На этом рассказ о Флоренции можно было бы закончить, если бы не два происшествия, о которых необходимо рассказать.

Я почему-то всегда была уверена, что Джордано Бруно сожгли во Флоренции 17 февраля 1600 года на площади Цветов. Естественно, очутившись возле собора Святой Марии с цветком, я заразила всех желанием возложить великому ученому и мыслителю цветы на месте его казни. На карте площадь Цветов обозначена не была. Но все подумали, что раз собор Святой Марии с ЦВЕТКОМ, то и площадь где-то рядом. Мы опросили множество местных жителей. Мы спрашивали и на английском, и на испанском, и на ломаном испано-итальянском: "Где место казни Джордано Бруно?" Но на наш вопрос неизменно отвечали вопросом: "А кто такой Джордано Бруно?"

И лишь работник музея Академии, которого мы с полчаса тщетно упрашивали пустить нас в музей, сказал, что Бруно сожгли таки на площади Цветов в указанный день и год только в Риме. Но дело не в том, что я перепутала города. Рим и Флоренция находятся в одной стране и говорят на одном языке. К тому же деятельность ученого была связана со многими городами, в том числе и с Флоренцией. Следовательно, нетрудно предположить, что в Риме сейчас об этом человеке знает примерно такое же количество людей, как и во Флоренции.

В случае с Джордано Бруно подобное незнание можно объяснить деятельностью католической церкви, которая в течение нескольких столетий вытравливала из сознания людей память о нем.

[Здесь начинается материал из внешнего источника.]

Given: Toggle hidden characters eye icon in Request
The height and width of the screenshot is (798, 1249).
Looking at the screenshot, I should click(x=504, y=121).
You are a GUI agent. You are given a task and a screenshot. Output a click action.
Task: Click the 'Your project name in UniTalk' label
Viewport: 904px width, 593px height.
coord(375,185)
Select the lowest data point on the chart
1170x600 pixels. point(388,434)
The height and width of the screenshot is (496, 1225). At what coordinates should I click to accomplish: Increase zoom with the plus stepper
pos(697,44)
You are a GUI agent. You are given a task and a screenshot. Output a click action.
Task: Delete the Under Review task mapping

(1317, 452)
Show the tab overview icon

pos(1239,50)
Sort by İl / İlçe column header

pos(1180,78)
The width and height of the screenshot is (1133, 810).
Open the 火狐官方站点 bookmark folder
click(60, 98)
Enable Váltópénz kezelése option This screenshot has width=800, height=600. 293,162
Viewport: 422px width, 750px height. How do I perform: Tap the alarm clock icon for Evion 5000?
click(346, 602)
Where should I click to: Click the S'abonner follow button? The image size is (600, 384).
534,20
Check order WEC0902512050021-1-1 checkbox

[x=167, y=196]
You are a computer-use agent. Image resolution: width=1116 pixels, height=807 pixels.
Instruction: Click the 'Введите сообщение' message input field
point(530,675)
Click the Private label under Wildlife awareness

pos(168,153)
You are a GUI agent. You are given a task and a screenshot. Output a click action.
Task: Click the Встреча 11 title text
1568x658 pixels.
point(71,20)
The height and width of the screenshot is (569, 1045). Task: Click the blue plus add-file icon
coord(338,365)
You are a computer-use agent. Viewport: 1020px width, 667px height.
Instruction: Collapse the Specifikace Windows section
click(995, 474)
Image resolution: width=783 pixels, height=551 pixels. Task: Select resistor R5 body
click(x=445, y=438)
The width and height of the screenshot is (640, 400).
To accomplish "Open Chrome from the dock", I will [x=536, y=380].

Бруно до сих пор остается единственным, кому католическая церковь, даже спустя почти полтысячелетия, так и не соизволила принести свои извинения.

Мыслитель-материалист и при жизни не нуждался, в каких бы то ни было, извинениях со стороны церкви, а теперь они вообще нелепы и звучали бы по отношению к нему даже как-то кощунственно. Но ведь память нужна не мертвым, она нужна живым.

И второе происшествие. Потрясенная всем увиденным, а еще больше не увиденным я вернулась к месту сбора чуть раньше. К счастью, во флорентийских скверах скамеек хватает. Вдруг со мной заговорил случайно проходивший мимо итальянец:

- Вы говорите на английском?

- Нет. Немного на испанском.

- О! Не на английском, а на испанском! Прекрасно! Наконец, я выскажу все, что думаю!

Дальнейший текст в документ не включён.